Question

It has been found that 26% of men 20 years and older suffer from hypertension (high blood pressure) and 31.5% of women are hypertensive. A random sample 150 of each gender was selected from recent hospital records, and the following results were obtained. Construct 95% confidence interval for the difference of the two proportion. Round your answer to nearest ten-thousandth. Interpret the result.

Answer 1

Complete Question

It has been found that 26% of men 20 years and older suffer from hypertension (high blood pressure) and 31.5% of women are hypertensive. A random sample 150 of each gender was selected from recent hospital records, and the following results were obtained.

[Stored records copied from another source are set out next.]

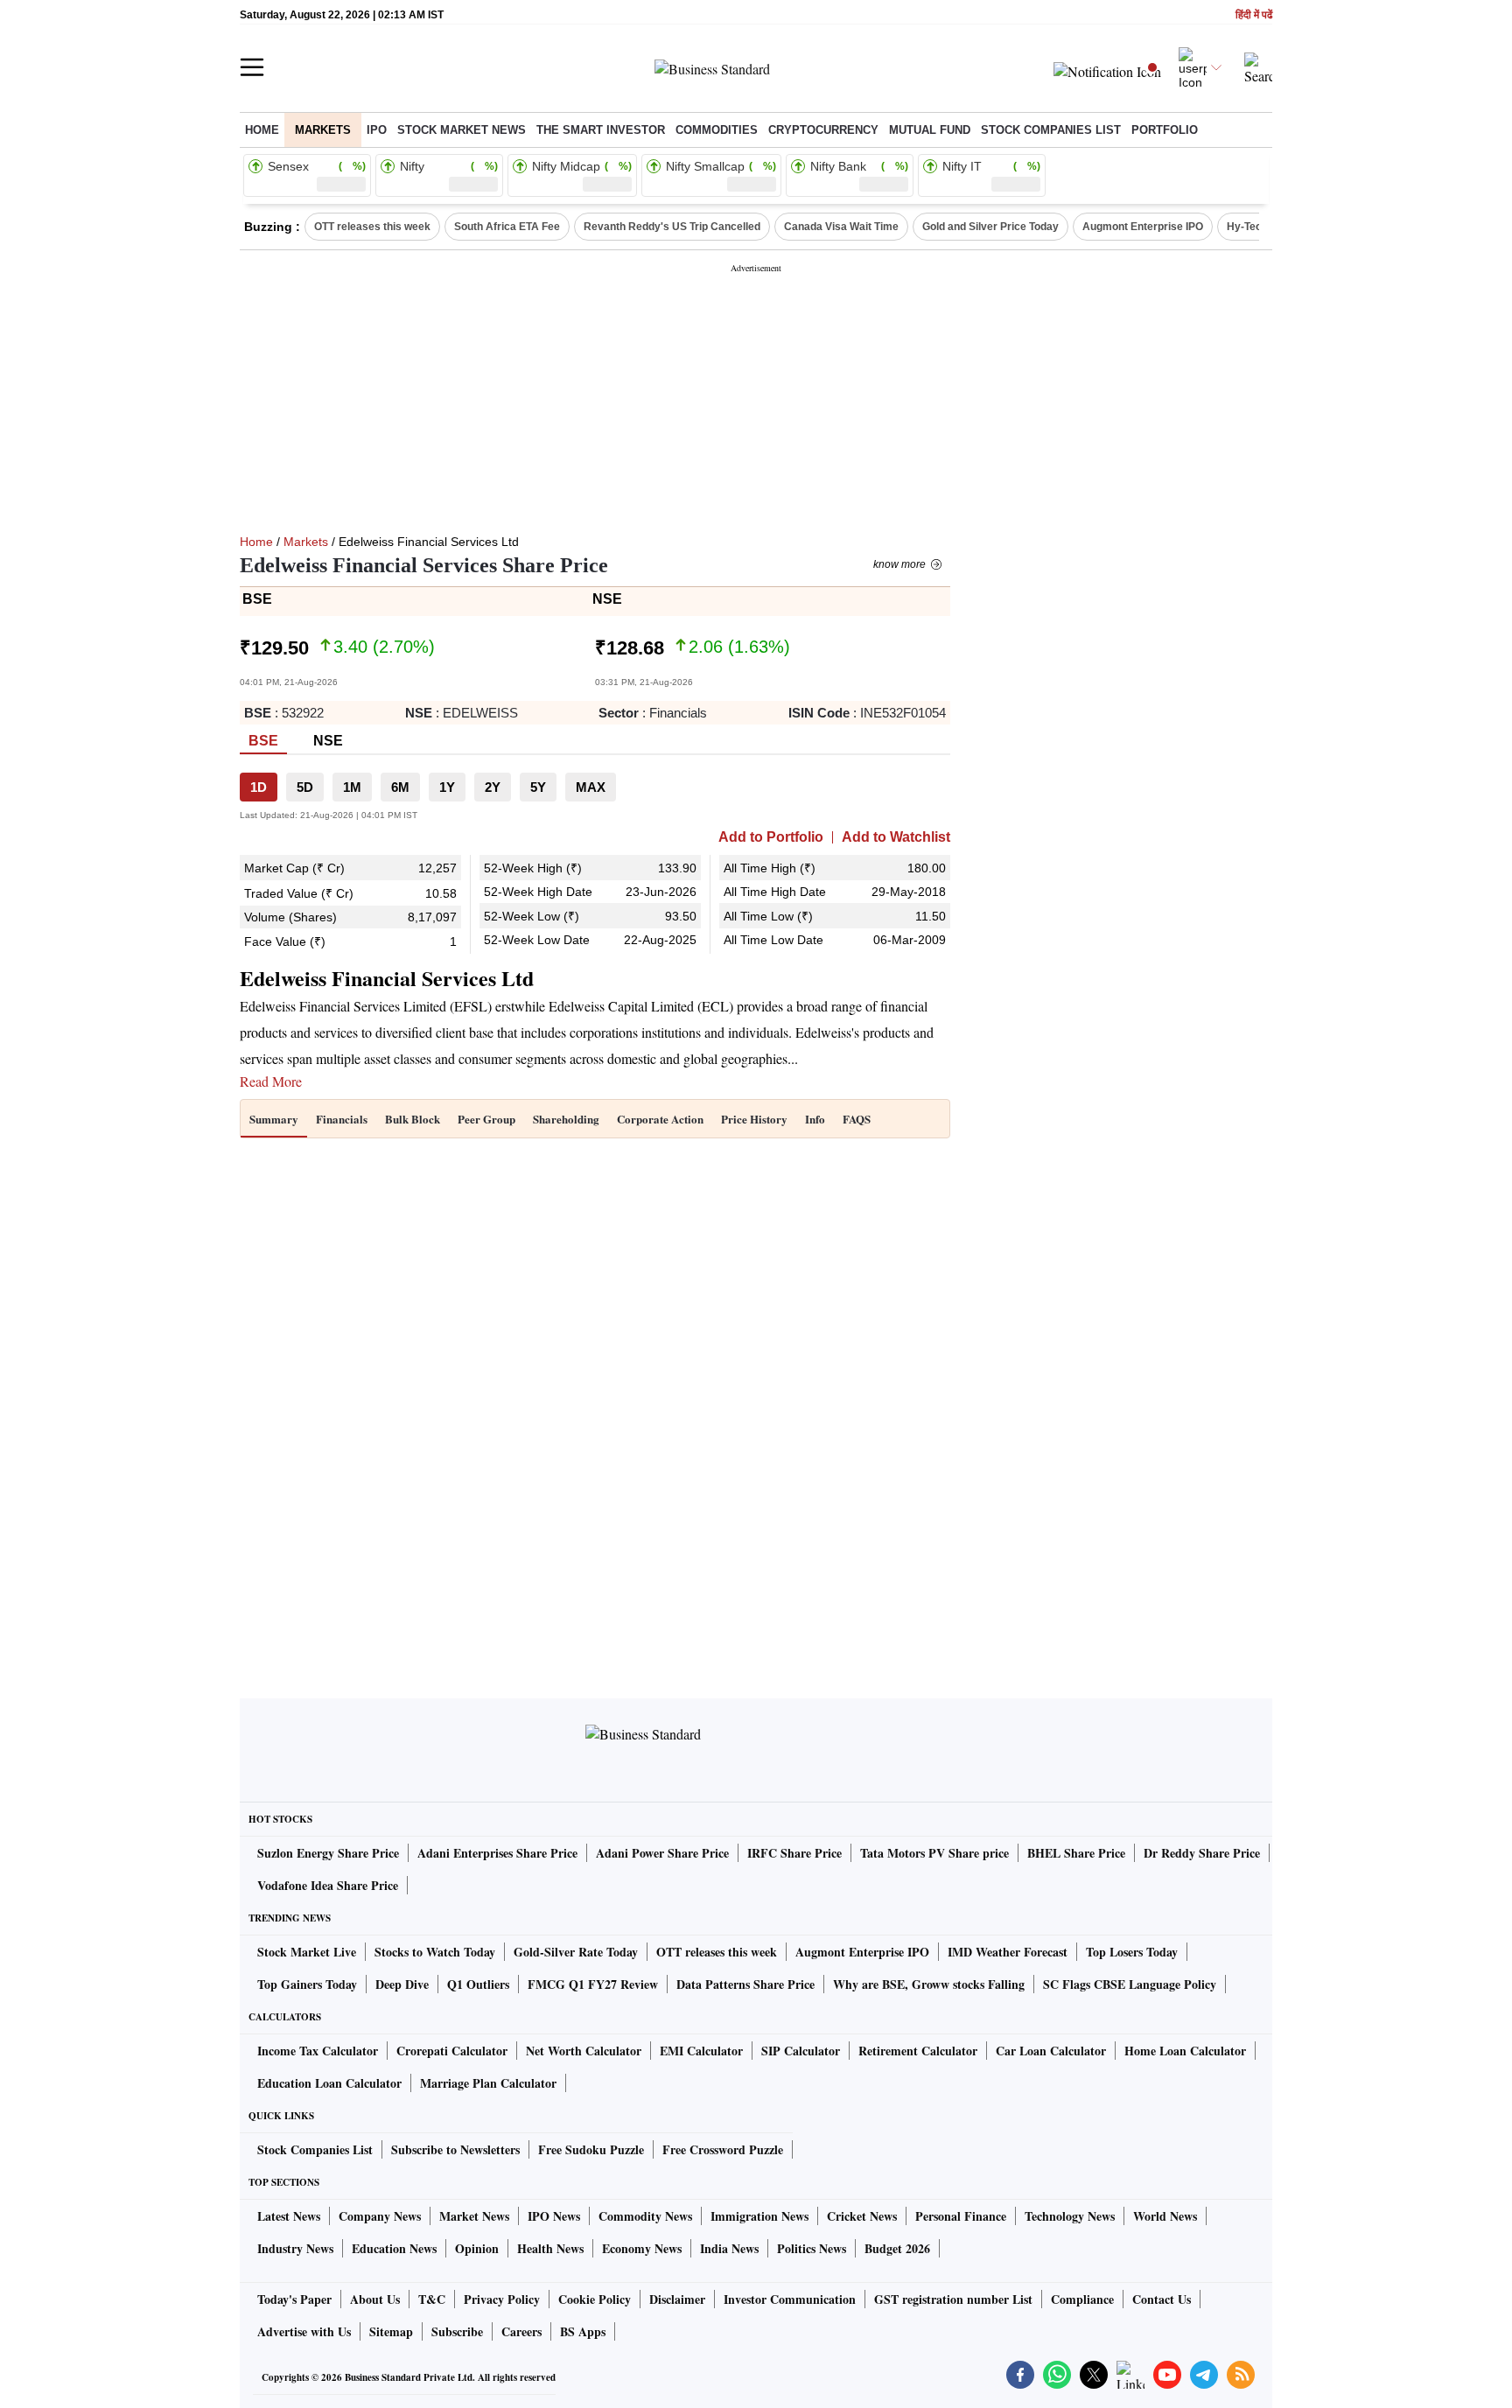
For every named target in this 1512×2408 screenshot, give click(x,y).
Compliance (1082, 2299)
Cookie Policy (594, 2299)
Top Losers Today (1132, 1951)
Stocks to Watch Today (434, 1951)
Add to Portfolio (770, 837)
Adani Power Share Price (662, 1853)
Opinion (477, 2248)
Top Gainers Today (307, 1984)
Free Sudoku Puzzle (591, 2149)
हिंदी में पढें (1254, 15)
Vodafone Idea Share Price (327, 1885)
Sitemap (391, 2331)
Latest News (288, 2216)
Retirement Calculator (917, 2050)
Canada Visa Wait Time (841, 226)
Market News (474, 2216)
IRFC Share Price (794, 1853)
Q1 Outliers (478, 1984)
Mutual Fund (929, 129)
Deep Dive (402, 1984)
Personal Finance (960, 2216)
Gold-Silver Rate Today (576, 1951)
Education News (394, 2248)
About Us (375, 2299)
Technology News (1070, 2216)
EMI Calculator (701, 2050)
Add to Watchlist (896, 837)
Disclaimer (677, 2299)
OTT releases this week (372, 226)
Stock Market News (461, 129)
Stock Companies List (315, 2149)
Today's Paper (294, 2299)
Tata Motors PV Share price (934, 1853)
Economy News (642, 2248)
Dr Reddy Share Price (1202, 1853)
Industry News (295, 2248)
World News (1165, 2216)
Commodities (717, 129)
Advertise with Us (304, 2331)
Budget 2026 (897, 2248)
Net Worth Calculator (583, 2050)
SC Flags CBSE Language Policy (1129, 1984)
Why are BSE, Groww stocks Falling (929, 1984)
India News (729, 2248)
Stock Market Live (306, 1951)
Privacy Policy (502, 2299)
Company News (380, 2216)
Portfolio (1164, 129)
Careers (521, 2331)
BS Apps (583, 2331)
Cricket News (862, 2216)
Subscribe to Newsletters (455, 2149)
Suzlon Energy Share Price (328, 1853)
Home (262, 129)
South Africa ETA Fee (507, 226)
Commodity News (645, 2216)
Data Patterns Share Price (745, 1984)
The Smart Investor (600, 129)
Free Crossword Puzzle (722, 2149)
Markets (323, 129)
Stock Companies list (1051, 129)
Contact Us (1161, 2299)
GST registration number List (953, 2299)
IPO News (554, 2216)
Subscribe (457, 2331)
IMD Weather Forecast (1008, 1951)
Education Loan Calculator (329, 2083)
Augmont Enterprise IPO (1142, 226)
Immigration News (759, 2216)
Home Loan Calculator (1185, 2050)
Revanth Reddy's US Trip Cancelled (672, 226)
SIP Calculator (800, 2050)
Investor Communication (790, 2299)
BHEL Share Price (1076, 1853)
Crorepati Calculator (452, 2050)
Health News (550, 2248)
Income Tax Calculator (317, 2050)
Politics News (811, 2248)
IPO (377, 129)
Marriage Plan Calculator (488, 2083)
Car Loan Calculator (1051, 2050)
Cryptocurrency (823, 129)
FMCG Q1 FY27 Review (593, 1984)
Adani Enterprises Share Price (497, 1853)
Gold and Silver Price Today (990, 226)
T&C (431, 2299)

Men. 43 patients had high blood pressure

Woman. 52 patients had high blood pressure.

Answer:

The 95% confidence interval is

`- 0.1651 < p_m - p_f <0.0451`

This mean that there is a 95 % confidence that the difference between the true proportions of male and female that are hypertensive is within this interval and given that the interval contains zero then there is no statistically significant difference between the genders that are hypertensive

Explanation:

From the question we are told that

The sample size for male is
`n_1 = 150`

The number of male that are hypertensive is
`m = 42`

The sample size of female is
`n_2 = 150`

The number of female that are hypertensive is
`q = 52`

The proportion of male that are hypertensive is mathematically represented as

`\r p_m = (43)/(150)`

`\r p_m = 0.287`

The proportion of female that are hypertensive is mathematically represented as

`p_f = (52)/(150)`

`p_f = 0.347`

From the question we are told that confidence level is 95%, hence the level of significance is mathematically represented as

`\alpha = 100 -95`

`\alpha =5\%`

`\alpha =0.05`

Next we obtain the critical value of
`( \alpha )/(2)` from the normal distribution table, the value is

`Z_{( \alpha )/(2) } = 1.96`

Generally the margin of error is mathematically represented as

`E = Z_{(\alpha )/(2) } * \sqrt{( \r p_m (1- \r p_m ))/(n_1) + ( \r p_f (1- \r p_f ))/(n_2) }`

substituting value

`E = 1.96 * \sqrt{( 0.287 (1- 0.287 ))/(150) + ( 0.347 (1- 0.347 ))/(150) }`

`E = 0.1051`

The 95% confidence interval is mathematically represented as

`(\r p_m - \r p_f ) - E < p_m - p_f < (\r p_m - \r p_f ) + E`

substituting values

`( 0.287 - 0.347 ) - 0.1051 < p_m - p_f <( 0.287 - 0.347 ) + 0.1051`

`- 0.1651 < p_m - p_f <0.0451`

This mean that there is a 95 % confidence that the difference between the true proportion is within this interval and given that the interval contains zero then there is no statistically significant difference between the genders that are hypertensive.